Once conservation begins, those involved in the process need access to comprehensive information about the site. This information—obtained through documentation—allows conservation professionals to record current conditions, consider appropriate conservation options, plan interventions, apply treatments, and, finally, measure the results of their efforts. In 2001 a team from the University of Pennsylvania's Graduate Program in Historic Preservation did just that at New Orleans's historic St. Louis Cemetery No. 1 (which reportedly survived the city's flooding with relatively minor damage). Each above-ground tomb was evaluated for its original design, date of construction, state of conservation, and subsequent changes and repairs. This information led to emergency stabilization, to preliminary treatment, and, eventually, to conservation. It also allowed the limited resources available to be directed toward those monuments that were both significant and in advanced states of deterioration. Good documentation saves both time and money by helping prioritize resources and by preventing a duplication of effort.

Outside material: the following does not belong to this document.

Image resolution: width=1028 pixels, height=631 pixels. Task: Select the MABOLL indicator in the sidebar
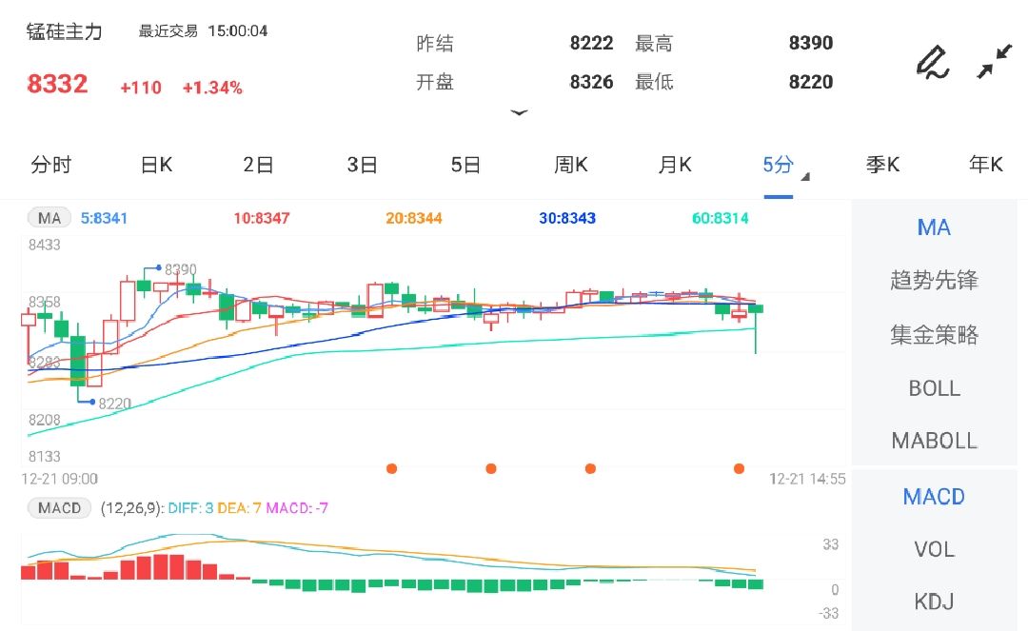click(934, 441)
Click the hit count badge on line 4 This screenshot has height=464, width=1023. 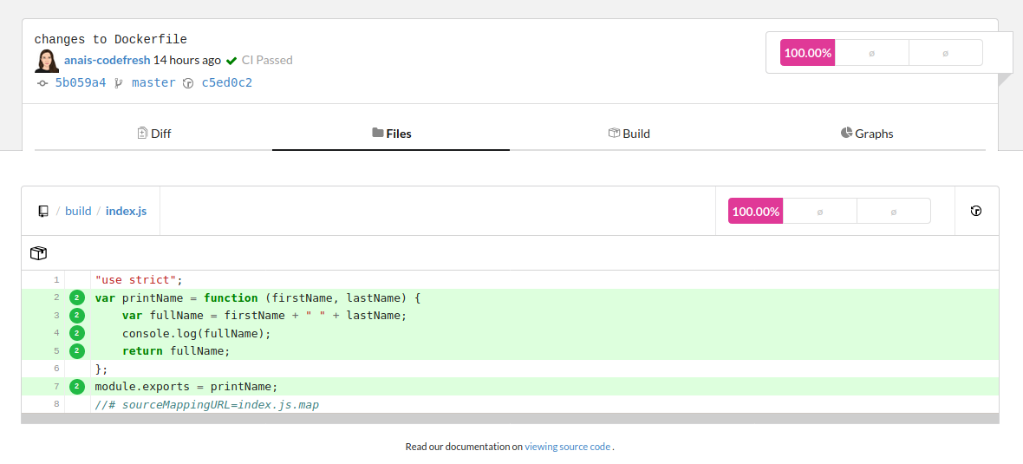pyautogui.click(x=77, y=333)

After conservation intervention, documentation provides the basis for monitoring, management, and routine maintenance of a site, as well as a record for posterity. A record of interventions is indispensable for conservation treatment, as it establishes baseline conditions that inform future evaluations and retreatments. Heritage sites undergo continuous change, and the availability of a concise description of previous problems and interventions makes it easier to identify emergency situations and to react with appropriate investigation and treatment. It also allows managers to budget for ongoing conservation needs. In addition, actions taken today become part of a place's history; future generations must know how conservation was carried out. Conservation interventions are critical moments in the life of a building or site, and a careful record can preserve information that may otherwise be lost. For example, during a 1985 project to upgrade the electrical wiring in Windsor Castle, photographic documentation of the State Apartments was conducted. When a disastrous fire in 1992 destroyed much of St. George's Hall and the Grand Reception Room, English Heritage was able to use this documentation to help guide subsequent restoration work.

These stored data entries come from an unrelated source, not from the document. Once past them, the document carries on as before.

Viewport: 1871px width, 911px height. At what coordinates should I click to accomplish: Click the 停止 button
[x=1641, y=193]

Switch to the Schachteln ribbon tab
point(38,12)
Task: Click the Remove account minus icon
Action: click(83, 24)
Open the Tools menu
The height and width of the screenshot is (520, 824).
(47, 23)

The importance of documentation extends beyond its use as a tool for conservation and a record for posterity. It is also the means by which information can be communicated—information that can help educate the public regarding the values a site holds and the ways in which conservation has been conducted.

Communication from the public can also impact the conservation of a site and is, therefore, an important element of documentation. In the city of Vienna, for example, the public contributes to the city's conservation via the Internet by submitting information that defines or increases the historic value of certain properties. In many instances, the public is the first to raise the alarm about sites that are under threat from alteration or demolition.

What Is Needed

How is the process of documentation embraced internationally? The short answer is—not well at all. Although the importance of documentation for cultural heritage has been stressed in many national and international instruments—from the Athens Charter of 1933 to the Venice Charter of 1964 to Australia's Burra Charter, as well as dozens of other recent declarations and conventions—documentation remains inadequately employed.

In 2002 the Getty Conservation Institute convened a meeting of experts in Los Angeles to discuss documentation. Among the thirty international participants representing various disciplines and regions, there was general agreement that the situation required review and improvement. There was similar consensus at the 2005 annual meeting of the American Institute for Conservation of Historic and Artistic Works. The speakers at that meeting generally concurred that the field lacks standards and guidelines, as well as communication among professionals. They also agreed that there are limited resources, incomplete tools, and insufficient training.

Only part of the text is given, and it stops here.